Exercise requirements
Your task is to copy the lines from the line containing "You are a computer-use" through the end of the listing below, both included, without any pictures.

Data for the task
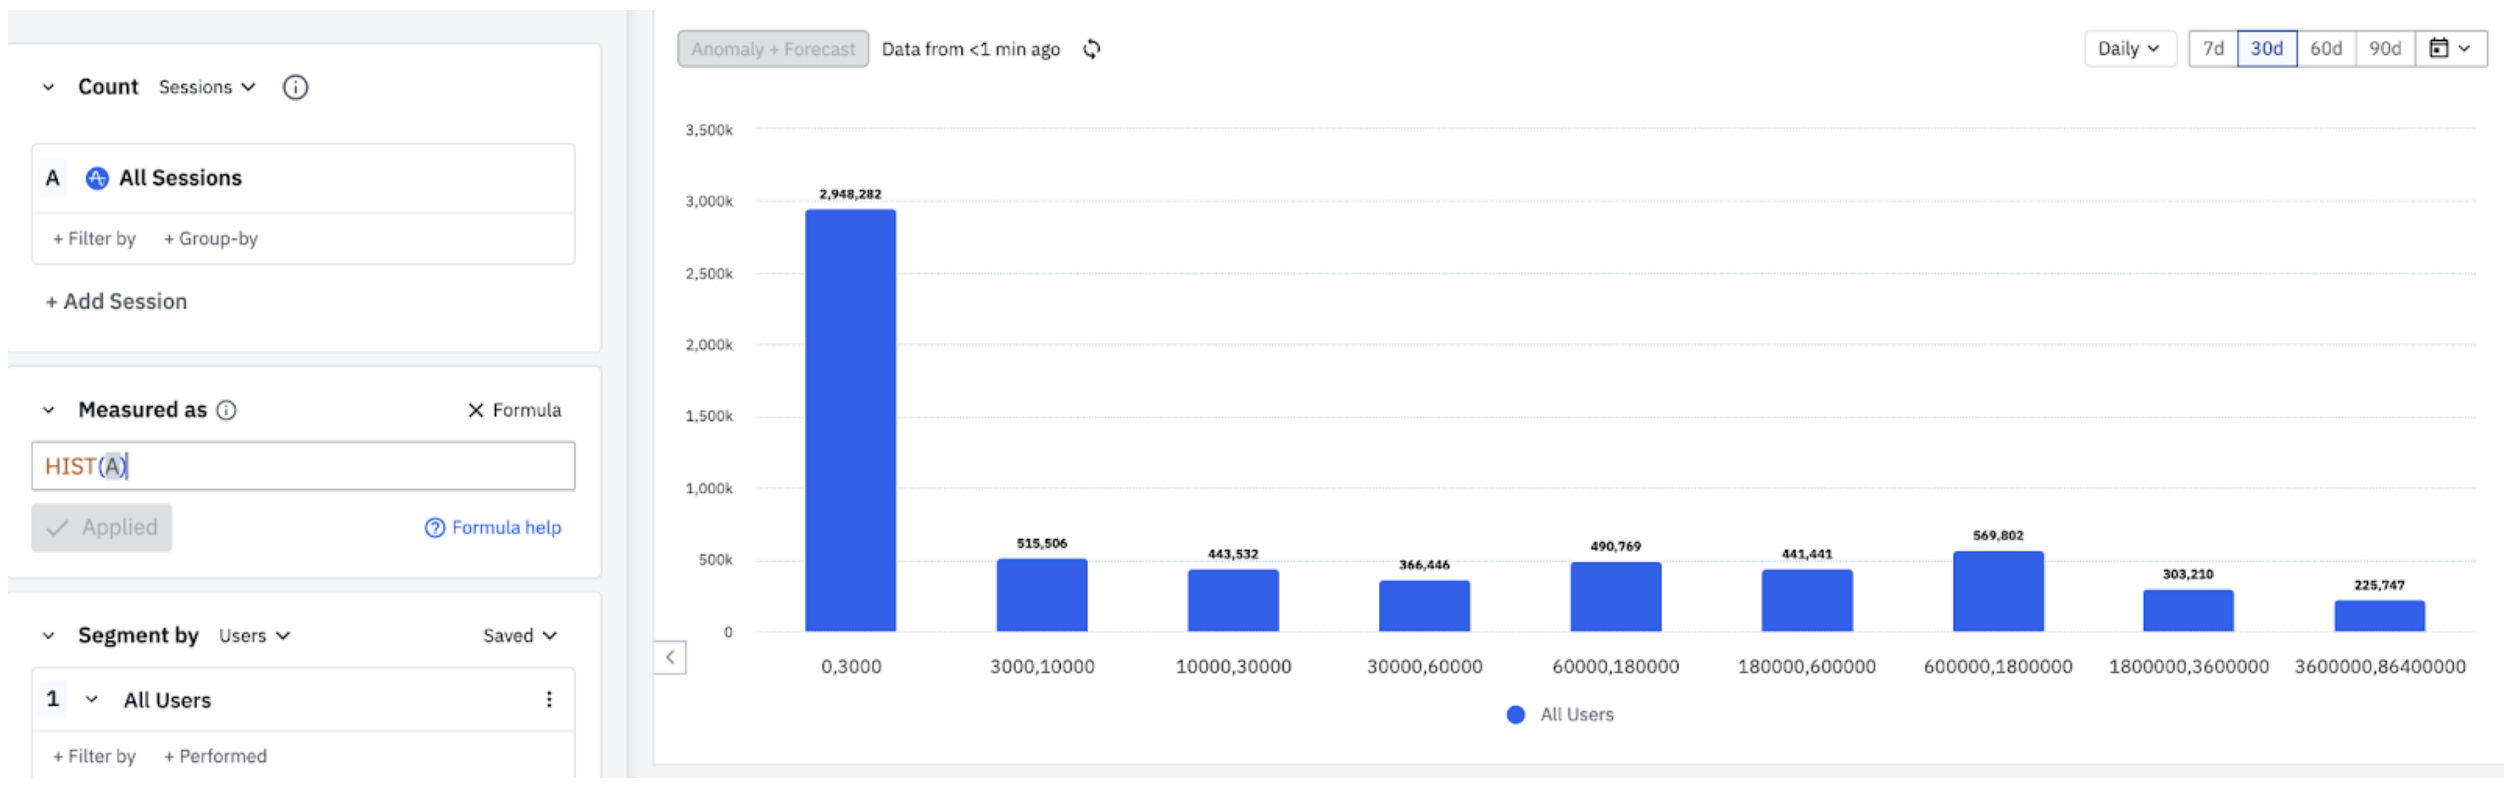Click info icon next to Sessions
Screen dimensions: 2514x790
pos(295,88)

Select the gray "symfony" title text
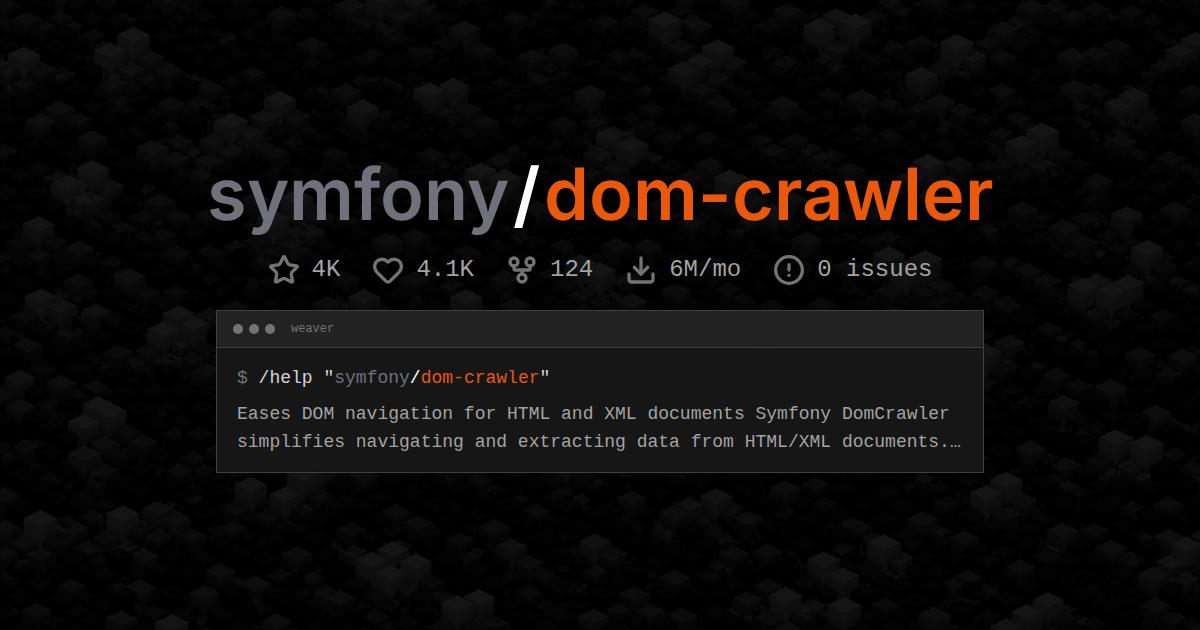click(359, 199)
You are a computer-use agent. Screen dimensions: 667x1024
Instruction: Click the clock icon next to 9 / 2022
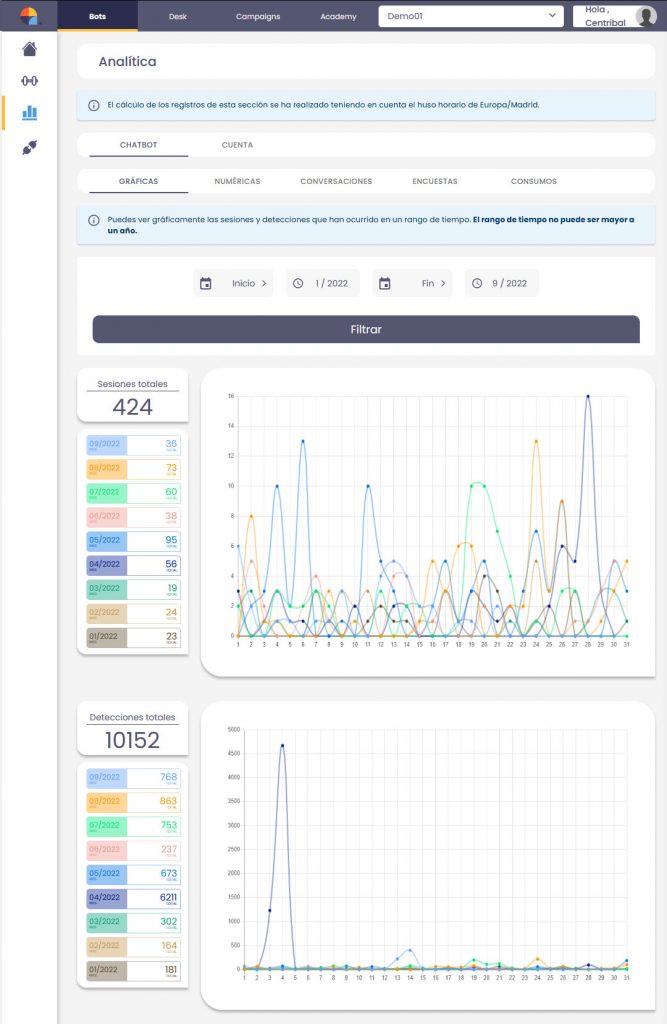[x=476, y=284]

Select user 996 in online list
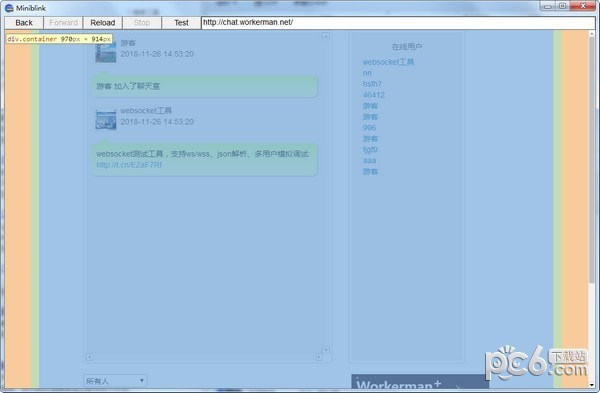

Result for this exercise
You are a computer-use agent. Screen dimensions: 667x1024
Instruction: Click the clock icon next to 9 / 2022
[x=476, y=284]

Select user 996 in online list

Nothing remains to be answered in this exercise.